Planting and planning new vegetable beds

June 25, 2015

How you plan your vegetable beds will help you immensely in the long run. It will save you time and effort, ease retrieval and likely prevent you from developing a sore back.

Planting and planning new vegetable beds

Plant your greens in the sunniest and flattest part of the garden to ensure a bounty of vegetables all summer and fall. Plan your vegetable and lettuce beds well so that they're easy to maintain, accessible for weeding and watering, and protected against garden invaders.

Making a new bed

Keep vegetable beds no wider than 1.2 metres (four feet). To make sure they're accessible on all sides, don't place them right next to a wall or a hedge. The paths between individual beds should be about 30 centimetres (12 inches) wide.
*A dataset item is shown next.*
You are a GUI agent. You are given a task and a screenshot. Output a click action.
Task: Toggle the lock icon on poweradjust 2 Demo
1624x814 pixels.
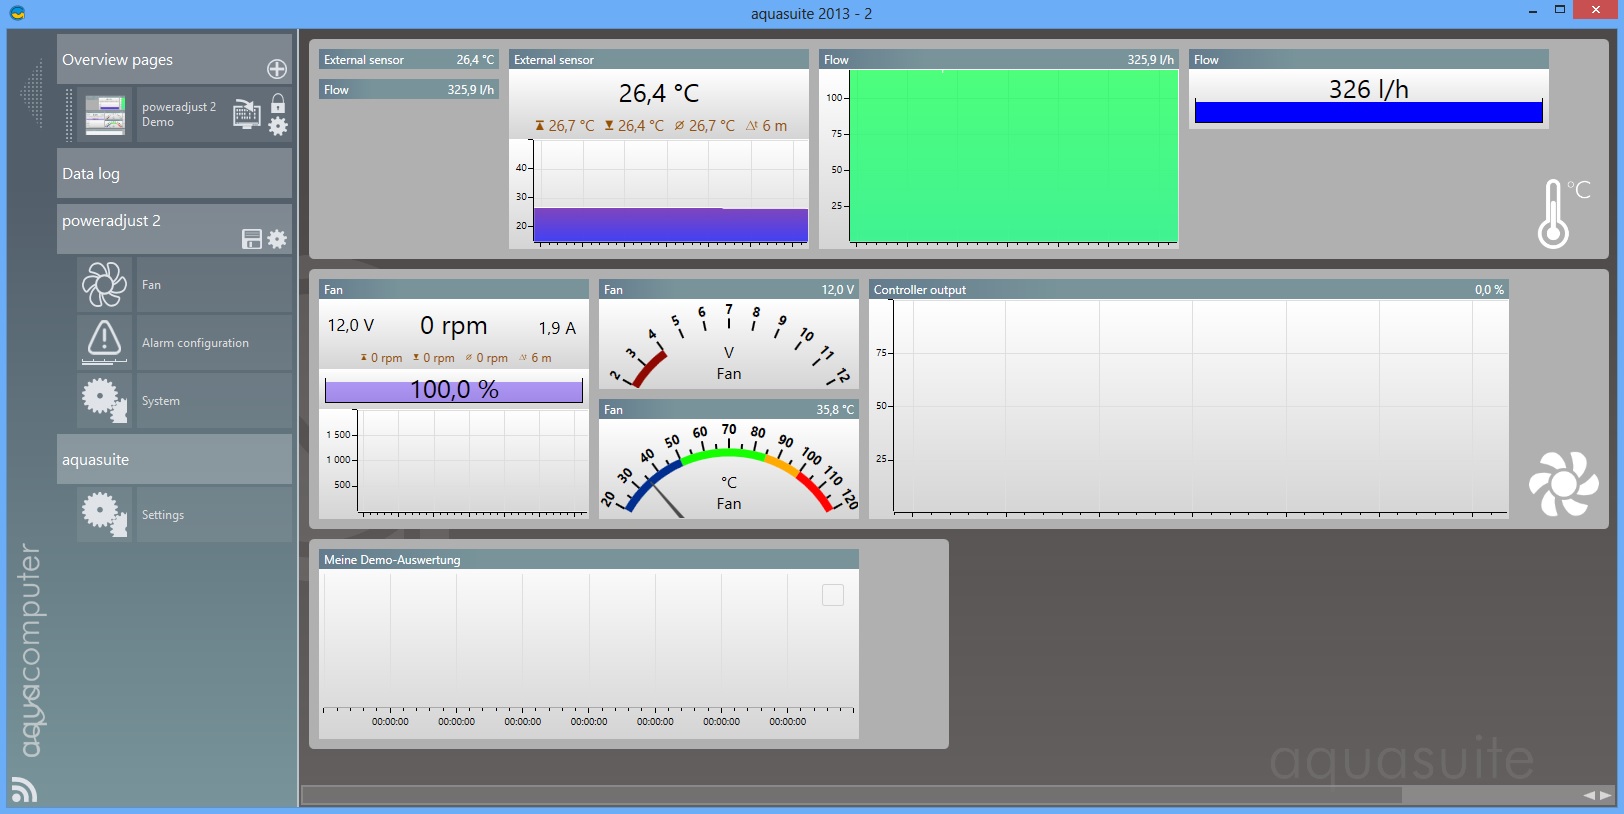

  • Lay simple boards on the paths to keep from sinking in the mud during rainy weather.
  • Divide your vegetable bed into two: one with things you harvest daily, such as carrots, radishes and lettuce, and the other with permanent crops such as herbs, horseradish and cabbages.
  • Use berry and hazelnut bushes to provide attractive protection against cold wind.
  • Plant fighting veggies: pumpkin and squash restrict weeds; potatoes and Jerusalem artichokes loosen the soil.
  • Add basic fertilizer, preferably with compost, about three weeks before the first planting.
  • Plant low-growing veggies on the sunny side of taller ones so that they get adequate light.
  • Allow for varying ripening times when laying out the bed so you can grow different plants close together.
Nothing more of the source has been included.